Instructions for the task: An exact copy of the listing is what the response must contain.

Task input:

▽

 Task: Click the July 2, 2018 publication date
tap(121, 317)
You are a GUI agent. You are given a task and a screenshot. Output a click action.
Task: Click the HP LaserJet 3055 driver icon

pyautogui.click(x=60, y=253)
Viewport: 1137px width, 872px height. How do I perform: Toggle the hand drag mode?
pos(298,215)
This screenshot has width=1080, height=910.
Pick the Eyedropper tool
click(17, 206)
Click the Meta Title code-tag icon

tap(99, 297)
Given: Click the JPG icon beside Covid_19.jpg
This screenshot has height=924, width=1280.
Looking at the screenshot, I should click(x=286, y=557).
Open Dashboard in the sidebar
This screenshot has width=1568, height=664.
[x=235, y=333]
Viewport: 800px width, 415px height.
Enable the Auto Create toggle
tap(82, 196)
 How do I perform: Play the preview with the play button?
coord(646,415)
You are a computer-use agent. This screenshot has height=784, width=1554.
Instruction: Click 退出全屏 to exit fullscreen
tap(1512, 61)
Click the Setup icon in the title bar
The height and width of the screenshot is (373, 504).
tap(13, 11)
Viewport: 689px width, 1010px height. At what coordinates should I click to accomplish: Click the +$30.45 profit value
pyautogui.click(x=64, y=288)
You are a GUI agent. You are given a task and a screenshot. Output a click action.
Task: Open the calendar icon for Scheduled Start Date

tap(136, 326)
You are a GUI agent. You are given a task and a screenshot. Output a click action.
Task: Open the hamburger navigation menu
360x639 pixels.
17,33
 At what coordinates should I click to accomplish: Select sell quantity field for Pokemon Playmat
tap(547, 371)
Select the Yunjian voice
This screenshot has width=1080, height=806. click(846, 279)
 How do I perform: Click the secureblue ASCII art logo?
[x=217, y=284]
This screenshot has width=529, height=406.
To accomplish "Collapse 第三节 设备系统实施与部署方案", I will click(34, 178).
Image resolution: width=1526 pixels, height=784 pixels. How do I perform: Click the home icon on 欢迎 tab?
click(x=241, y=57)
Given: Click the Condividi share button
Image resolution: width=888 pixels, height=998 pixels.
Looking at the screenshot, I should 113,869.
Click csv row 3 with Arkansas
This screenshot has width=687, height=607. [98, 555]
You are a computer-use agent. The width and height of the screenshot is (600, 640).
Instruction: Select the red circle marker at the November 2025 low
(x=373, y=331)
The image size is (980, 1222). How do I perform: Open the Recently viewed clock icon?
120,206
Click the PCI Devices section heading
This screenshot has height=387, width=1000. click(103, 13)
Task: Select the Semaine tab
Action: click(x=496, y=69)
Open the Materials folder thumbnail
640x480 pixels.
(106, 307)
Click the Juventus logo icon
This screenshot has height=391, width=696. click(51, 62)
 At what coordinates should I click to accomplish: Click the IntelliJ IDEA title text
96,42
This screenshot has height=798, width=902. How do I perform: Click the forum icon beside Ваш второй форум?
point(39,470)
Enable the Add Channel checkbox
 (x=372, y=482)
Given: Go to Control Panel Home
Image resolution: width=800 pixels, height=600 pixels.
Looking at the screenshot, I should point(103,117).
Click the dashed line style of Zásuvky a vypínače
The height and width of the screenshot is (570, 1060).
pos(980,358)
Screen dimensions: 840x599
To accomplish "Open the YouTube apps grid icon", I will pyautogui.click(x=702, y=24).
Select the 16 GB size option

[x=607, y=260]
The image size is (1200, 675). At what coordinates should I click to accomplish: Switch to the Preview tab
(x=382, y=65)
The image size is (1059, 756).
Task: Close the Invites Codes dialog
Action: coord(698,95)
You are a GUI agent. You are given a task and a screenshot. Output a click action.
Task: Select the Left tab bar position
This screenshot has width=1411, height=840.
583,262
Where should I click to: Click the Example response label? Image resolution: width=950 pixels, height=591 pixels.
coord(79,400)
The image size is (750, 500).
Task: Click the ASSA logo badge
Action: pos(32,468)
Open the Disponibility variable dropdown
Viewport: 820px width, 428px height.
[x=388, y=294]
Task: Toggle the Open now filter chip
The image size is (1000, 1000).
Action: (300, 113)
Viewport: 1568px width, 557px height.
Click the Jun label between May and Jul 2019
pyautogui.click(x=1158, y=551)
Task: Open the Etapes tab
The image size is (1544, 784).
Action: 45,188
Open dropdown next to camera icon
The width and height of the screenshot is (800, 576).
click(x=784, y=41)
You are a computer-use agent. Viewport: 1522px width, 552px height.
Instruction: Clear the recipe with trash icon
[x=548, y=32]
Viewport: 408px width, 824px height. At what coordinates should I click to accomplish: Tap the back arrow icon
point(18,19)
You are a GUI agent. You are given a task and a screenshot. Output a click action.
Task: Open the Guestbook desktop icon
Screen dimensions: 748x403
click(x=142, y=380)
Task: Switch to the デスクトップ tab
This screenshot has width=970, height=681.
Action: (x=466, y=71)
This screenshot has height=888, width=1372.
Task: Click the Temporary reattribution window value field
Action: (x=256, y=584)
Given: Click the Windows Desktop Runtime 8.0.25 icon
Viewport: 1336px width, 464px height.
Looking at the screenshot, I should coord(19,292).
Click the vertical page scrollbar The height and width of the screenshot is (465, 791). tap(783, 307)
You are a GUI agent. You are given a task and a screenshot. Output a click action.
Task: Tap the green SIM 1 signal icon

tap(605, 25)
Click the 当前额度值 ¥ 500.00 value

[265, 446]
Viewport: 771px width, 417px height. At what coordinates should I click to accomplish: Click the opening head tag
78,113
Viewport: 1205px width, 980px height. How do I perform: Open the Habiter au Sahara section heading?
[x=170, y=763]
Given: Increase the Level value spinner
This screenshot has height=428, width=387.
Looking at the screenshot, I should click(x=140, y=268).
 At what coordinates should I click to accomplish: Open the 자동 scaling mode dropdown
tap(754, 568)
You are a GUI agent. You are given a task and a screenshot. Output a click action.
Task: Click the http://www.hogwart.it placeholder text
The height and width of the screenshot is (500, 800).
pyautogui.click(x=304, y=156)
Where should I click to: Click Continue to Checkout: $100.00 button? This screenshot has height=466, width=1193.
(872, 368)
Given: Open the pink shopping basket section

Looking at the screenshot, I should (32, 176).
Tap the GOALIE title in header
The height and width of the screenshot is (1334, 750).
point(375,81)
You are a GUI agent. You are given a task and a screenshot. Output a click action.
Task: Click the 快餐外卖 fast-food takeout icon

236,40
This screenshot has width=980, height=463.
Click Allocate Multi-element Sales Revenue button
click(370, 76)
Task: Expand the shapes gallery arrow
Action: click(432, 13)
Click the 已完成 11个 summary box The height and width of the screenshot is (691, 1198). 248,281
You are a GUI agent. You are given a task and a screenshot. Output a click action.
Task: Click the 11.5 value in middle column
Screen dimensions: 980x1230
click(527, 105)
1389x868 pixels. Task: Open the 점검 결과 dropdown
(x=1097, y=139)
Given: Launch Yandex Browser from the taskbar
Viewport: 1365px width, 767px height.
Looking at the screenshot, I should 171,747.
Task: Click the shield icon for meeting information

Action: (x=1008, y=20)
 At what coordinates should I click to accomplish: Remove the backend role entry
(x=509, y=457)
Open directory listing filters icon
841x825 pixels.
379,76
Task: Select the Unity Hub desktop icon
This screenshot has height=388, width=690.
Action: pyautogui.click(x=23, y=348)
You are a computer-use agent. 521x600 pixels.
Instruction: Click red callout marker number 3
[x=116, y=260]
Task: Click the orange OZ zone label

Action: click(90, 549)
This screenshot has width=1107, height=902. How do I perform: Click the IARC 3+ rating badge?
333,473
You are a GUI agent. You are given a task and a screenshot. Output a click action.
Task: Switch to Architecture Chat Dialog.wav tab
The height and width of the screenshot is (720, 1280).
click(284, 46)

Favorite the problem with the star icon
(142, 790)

△

Solution to the problem:
 Task: Click the July 2, 2018 publication date
tap(121, 317)
You are a GUI agent. You are given a task and a screenshot. Output a click action.
Task: Click the HP LaserJet 3055 driver icon

pyautogui.click(x=60, y=253)
Viewport: 1137px width, 872px height. How do I perform: Toggle the hand drag mode?
pos(298,215)
This screenshot has width=1080, height=910.
Pick the Eyedropper tool
click(17, 206)
Click the Meta Title code-tag icon

tap(99, 297)
Given: Click the JPG icon beside Covid_19.jpg
This screenshot has height=924, width=1280.
Looking at the screenshot, I should click(x=286, y=557).
Open Dashboard in the sidebar
This screenshot has width=1568, height=664.
[x=235, y=333]
Viewport: 800px width, 415px height.
Enable the Auto Create toggle
tap(82, 196)
 How do I perform: Play the preview with the play button?
coord(646,415)
You are a computer-use agent. This screenshot has height=784, width=1554.
Instruction: Click 退出全屏 to exit fullscreen
tap(1512, 61)
Click the Setup icon in the title bar
The height and width of the screenshot is (373, 504).
tap(13, 11)
Viewport: 689px width, 1010px height. At what coordinates should I click to accomplish: Click the +$30.45 profit value
pyautogui.click(x=64, y=288)
You are a GUI agent. You are given a task and a screenshot. Output a click action.
Task: Open the calendar icon for Scheduled Start Date

tap(136, 326)
You are a GUI agent. You are given a task and a screenshot. Output a click action.
Task: Open the hamburger navigation menu
360x639 pixels.
17,33
 At what coordinates should I click to accomplish: Select sell quantity field for Pokemon Playmat
tap(547, 371)
Select the Yunjian voice
This screenshot has width=1080, height=806. click(846, 279)
 How do I perform: Click the secureblue ASCII art logo?
[x=217, y=284]
This screenshot has width=529, height=406.
To accomplish "Collapse 第三节 设备系统实施与部署方案", I will click(34, 178).
Image resolution: width=1526 pixels, height=784 pixels. How do I perform: Click the home icon on 欢迎 tab?
click(x=241, y=57)
Given: Click the Condividi share button
Image resolution: width=888 pixels, height=998 pixels.
Looking at the screenshot, I should 113,869.
Click csv row 3 with Arkansas
This screenshot has width=687, height=607. [98, 555]
You are a computer-use agent. The width and height of the screenshot is (600, 640).
Instruction: Select the red circle marker at the November 2025 low
(x=373, y=331)
The image size is (980, 1222). How do I perform: Open the Recently viewed clock icon?
120,206
Click the PCI Devices section heading
This screenshot has height=387, width=1000. click(103, 13)
Task: Select the Semaine tab
Action: click(x=496, y=69)
Open the Materials folder thumbnail
640x480 pixels.
(106, 307)
Click the Juventus logo icon
This screenshot has height=391, width=696. click(51, 62)
 At what coordinates should I click to accomplish: Click the IntelliJ IDEA title text
96,42
This screenshot has height=798, width=902. How do I perform: Click the forum icon beside Ваш второй форум?
point(39,470)
Enable the Add Channel checkbox
 (x=372, y=482)
Given: Go to Control Panel Home
Image resolution: width=800 pixels, height=600 pixels.
Looking at the screenshot, I should point(103,117).
Click the dashed line style of Zásuvky a vypínače
The height and width of the screenshot is (570, 1060).
pos(980,358)
Screen dimensions: 840x599
To accomplish "Open the YouTube apps grid icon", I will pyautogui.click(x=702, y=24).
Select the 16 GB size option

[x=607, y=260]
The image size is (1200, 675). At what coordinates should I click to accomplish: Switch to the Preview tab
(x=382, y=65)
The image size is (1059, 756).
Task: Close the Invites Codes dialog
Action: coord(698,95)
You are a GUI agent. You are given a task and a screenshot. Output a click action.
Task: Select the Left tab bar position
This screenshot has width=1411, height=840.
583,262
Where should I click to: Click the Example response label? Image resolution: width=950 pixels, height=591 pixels.
coord(79,400)
The image size is (750, 500).
Task: Click the ASSA logo badge
Action: pos(32,468)
Open the Disponibility variable dropdown
Viewport: 820px width, 428px height.
[x=388, y=294]
Task: Toggle the Open now filter chip
The image size is (1000, 1000).
Action: (300, 113)
Viewport: 1568px width, 557px height.
Click the Jun label between May and Jul 2019
pyautogui.click(x=1158, y=551)
Task: Open the Etapes tab
The image size is (1544, 784).
Action: 45,188
Open dropdown next to camera icon
The width and height of the screenshot is (800, 576).
click(x=784, y=41)
You are a computer-use agent. Viewport: 1522px width, 552px height.
Instruction: Clear the recipe with trash icon
[x=548, y=32]
Viewport: 408px width, 824px height. At what coordinates should I click to accomplish: Tap the back arrow icon
point(18,19)
You are a GUI agent. You are given a task and a screenshot. Output a click action.
Task: Open the Guestbook desktop icon
Screen dimensions: 748x403
click(x=142, y=380)
Task: Switch to the デスクトップ tab
This screenshot has width=970, height=681.
Action: (x=466, y=71)
This screenshot has height=888, width=1372.
Task: Click the Temporary reattribution window value field
Action: (x=256, y=584)
Given: Click the Windows Desktop Runtime 8.0.25 icon
Viewport: 1336px width, 464px height.
Looking at the screenshot, I should coord(19,292).
Click the vertical page scrollbar The height and width of the screenshot is (465, 791). tap(783, 307)
You are a GUI agent. You are given a task and a screenshot. Output a click action.
Task: Tap the green SIM 1 signal icon

tap(605, 25)
Click the 当前额度值 ¥ 500.00 value

[265, 446]
Viewport: 771px width, 417px height. At what coordinates should I click to accomplish: Click the opening head tag
78,113
Viewport: 1205px width, 980px height. How do I perform: Open the Habiter au Sahara section heading?
[x=170, y=763]
Given: Increase the Level value spinner
This screenshot has height=428, width=387.
Looking at the screenshot, I should click(x=140, y=268).
 At what coordinates should I click to accomplish: Open the 자동 scaling mode dropdown
tap(754, 568)
You are a GUI agent. You are given a task and a screenshot. Output a click action.
Task: Click the http://www.hogwart.it placeholder text
The height and width of the screenshot is (500, 800).
pyautogui.click(x=304, y=156)
Where should I click to: Click Continue to Checkout: $100.00 button? This screenshot has height=466, width=1193.
(872, 368)
Given: Open the pink shopping basket section

Looking at the screenshot, I should (32, 176).
Tap the GOALIE title in header
The height and width of the screenshot is (1334, 750).
point(375,81)
You are a GUI agent. You are given a task and a screenshot. Output a click action.
Task: Click the 快餐外卖 fast-food takeout icon

236,40
This screenshot has width=980, height=463.
Click Allocate Multi-element Sales Revenue button
click(370, 76)
Task: Expand the shapes gallery arrow
Action: click(432, 13)
Click the 已完成 11个 summary box The height and width of the screenshot is (691, 1198). 248,281
You are a GUI agent. You are given a task and a screenshot. Output a click action.
Task: Click the 11.5 value in middle column
Screen dimensions: 980x1230
click(527, 105)
1389x868 pixels. Task: Open the 점검 결과 dropdown
(x=1097, y=139)
Given: Launch Yandex Browser from the taskbar
Viewport: 1365px width, 767px height.
Looking at the screenshot, I should 171,747.
Task: Click the shield icon for meeting information

Action: (x=1008, y=20)
 At what coordinates should I click to accomplish: Remove the backend role entry
(x=509, y=457)
Open directory listing filters icon
841x825 pixels.
379,76
Task: Select the Unity Hub desktop icon
This screenshot has height=388, width=690.
Action: pyautogui.click(x=23, y=348)
You are a computer-use agent. 521x600 pixels.
Instruction: Click red callout marker number 3
[x=116, y=260]
Task: Click the orange OZ zone label

Action: click(90, 549)
This screenshot has width=1107, height=902. How do I perform: Click the IARC 3+ rating badge?
333,473
You are a GUI agent. You are given a task and a screenshot. Output a click action.
Task: Switch to Architecture Chat Dialog.wav tab
The height and width of the screenshot is (720, 1280).
click(284, 46)

Favorite the problem with the star icon
(142, 790)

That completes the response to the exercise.